Typically, most offers of help, or “gifts” as they’re known at Ideas in Motion events, aren’t so dramatic. An attendee may just pass along a helpful article to read, or a new sales approach that might be worth trying. Those gifts may be small, but they are actionable and can help an organization take on whatever issue confronts them. “We won’t solve the whole puzzle,” Kiser says. “We’ll give them pieces to the puzzle.”
Participating in sessions doesn’t require doing any homework or having any special knowledge. Attendees just need to be positive and willing to help. “There is no preparation whatsoever,” Kiser says. “You don’t have to know anything. We use our resources at hand. It’s about who you are and what you know.”
Help and Learn
At the Ideas in Motion event at Park Manor West, which took place as part of Global Entrepreneurial Leadership Week, a celebration of the power of entrepreneurship and entrepreneurial leadership, Calabrese outlines the challenge Family Reach is facing. The nonprofit, she says, is looking to create relationships with for-profit companies that yield new and innovative revenue streams.

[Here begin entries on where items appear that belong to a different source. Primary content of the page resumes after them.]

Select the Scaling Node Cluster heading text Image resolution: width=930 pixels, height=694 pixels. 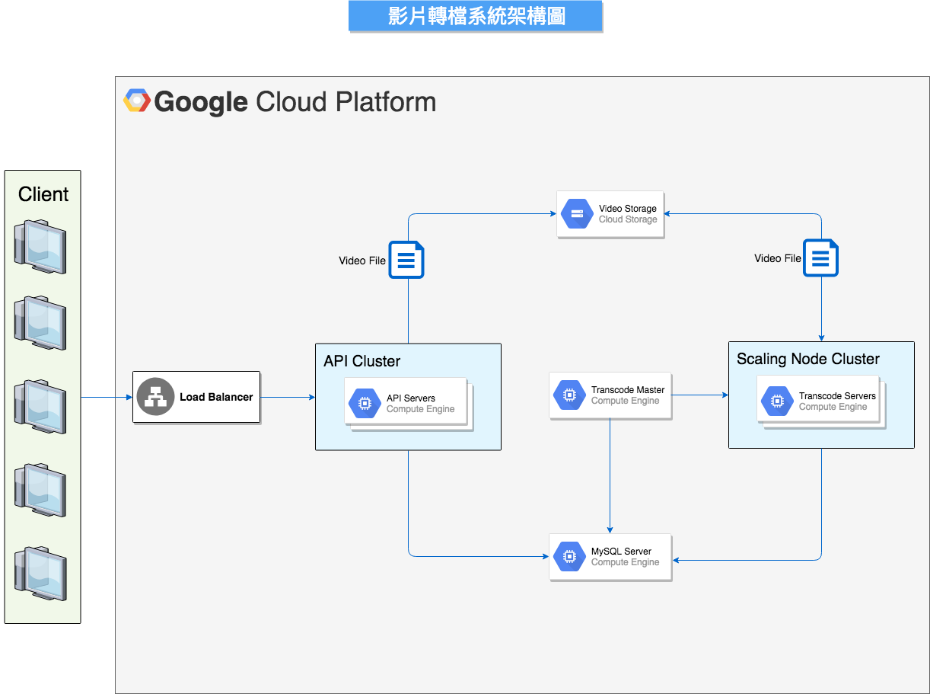click(x=807, y=359)
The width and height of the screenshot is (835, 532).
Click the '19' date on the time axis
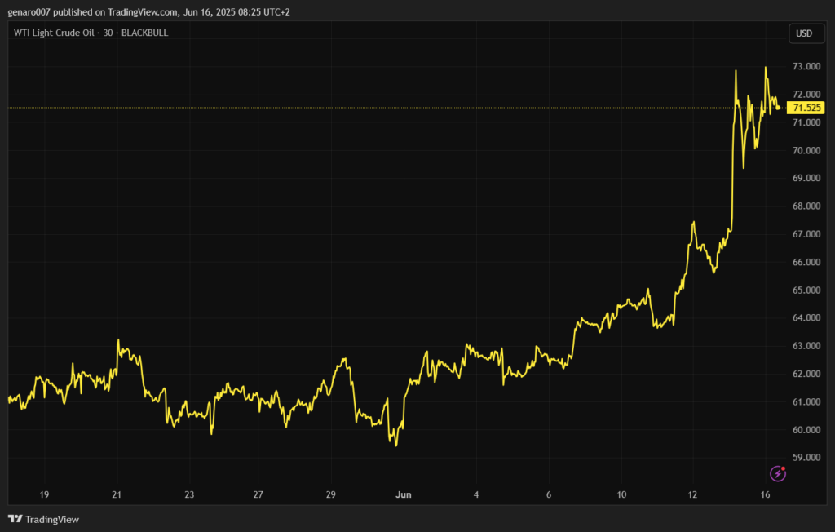44,494
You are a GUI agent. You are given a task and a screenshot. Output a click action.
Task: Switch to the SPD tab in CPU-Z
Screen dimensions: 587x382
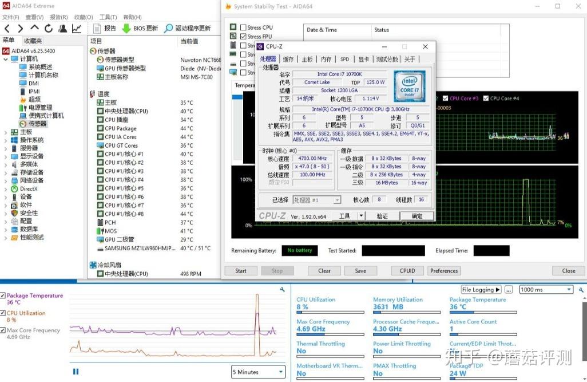pos(345,58)
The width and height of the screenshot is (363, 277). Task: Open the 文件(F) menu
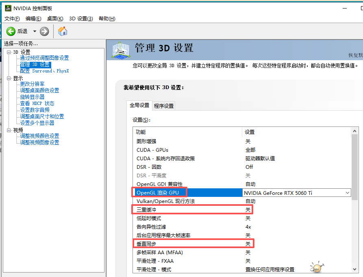pos(12,19)
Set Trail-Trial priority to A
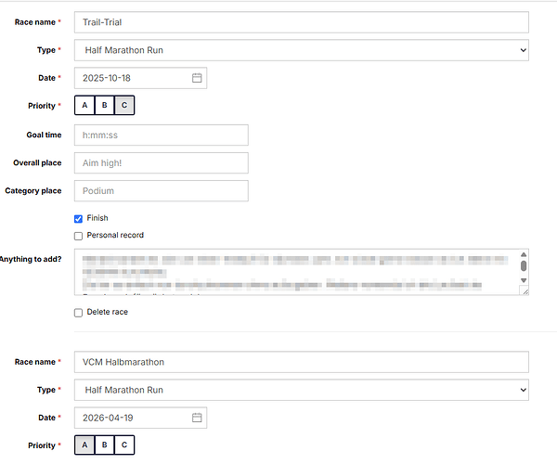This screenshot has height=464, width=557. pyautogui.click(x=84, y=106)
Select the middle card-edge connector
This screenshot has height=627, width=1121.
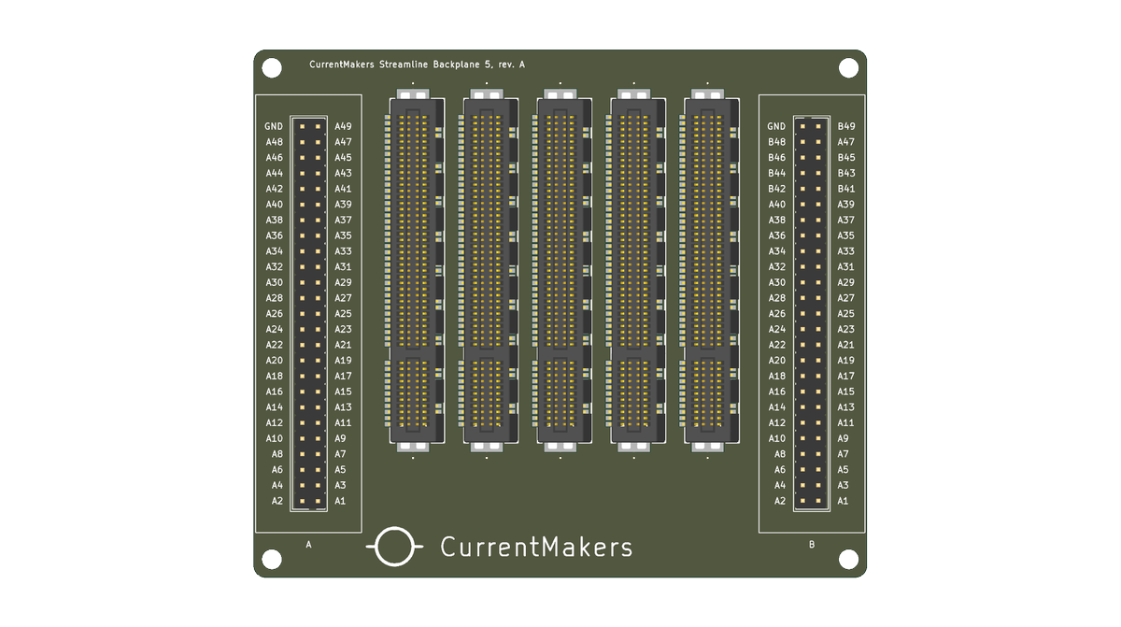coord(561,271)
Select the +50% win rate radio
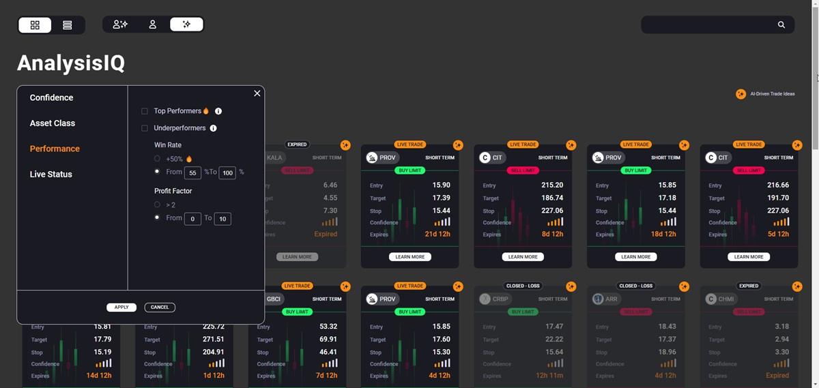This screenshot has width=819, height=388. point(157,159)
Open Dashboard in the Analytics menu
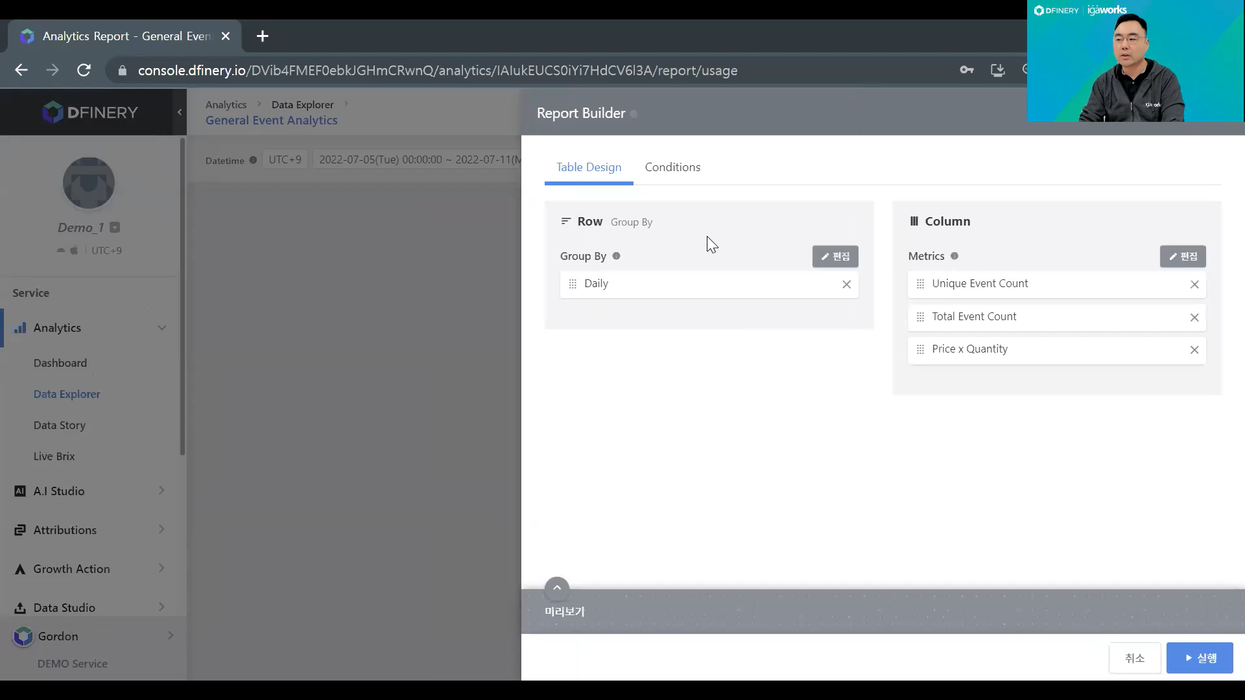Viewport: 1245px width, 700px height. click(60, 363)
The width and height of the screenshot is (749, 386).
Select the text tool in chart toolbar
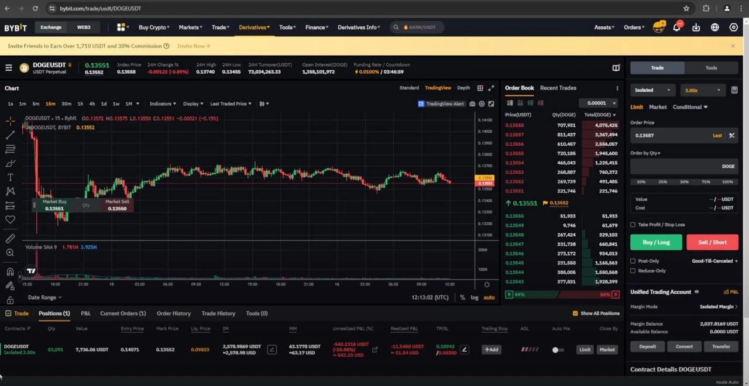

“We are here to help them take the next step in the direction of what they want to achieve. We are here helping them think about the challenge and move them along.”
Cheryl Kiser, executive director of Babson’s Institute for Social Innovation
Those in attendance break into groups and get busy, thinking up ideas. Some of the attendees have come to Ideas in Motion because they’re interested in health care, while others attend because they are simply curious. Others are there because Family Reach’s mission, of helping people with cancer, is important to them.
“In my family, all the women have been survivors and warriors of breast cancer,” says Shashwat Khemani MBA’24. “I thought this was a place I could help and learn.”
One by one, the teams report their ideas, talking of people to contact and partnerships to pursue. Calabrese is impressed. “I love the out-of-the-box thinking,” she says. “I am very appreciative of all these ideas.”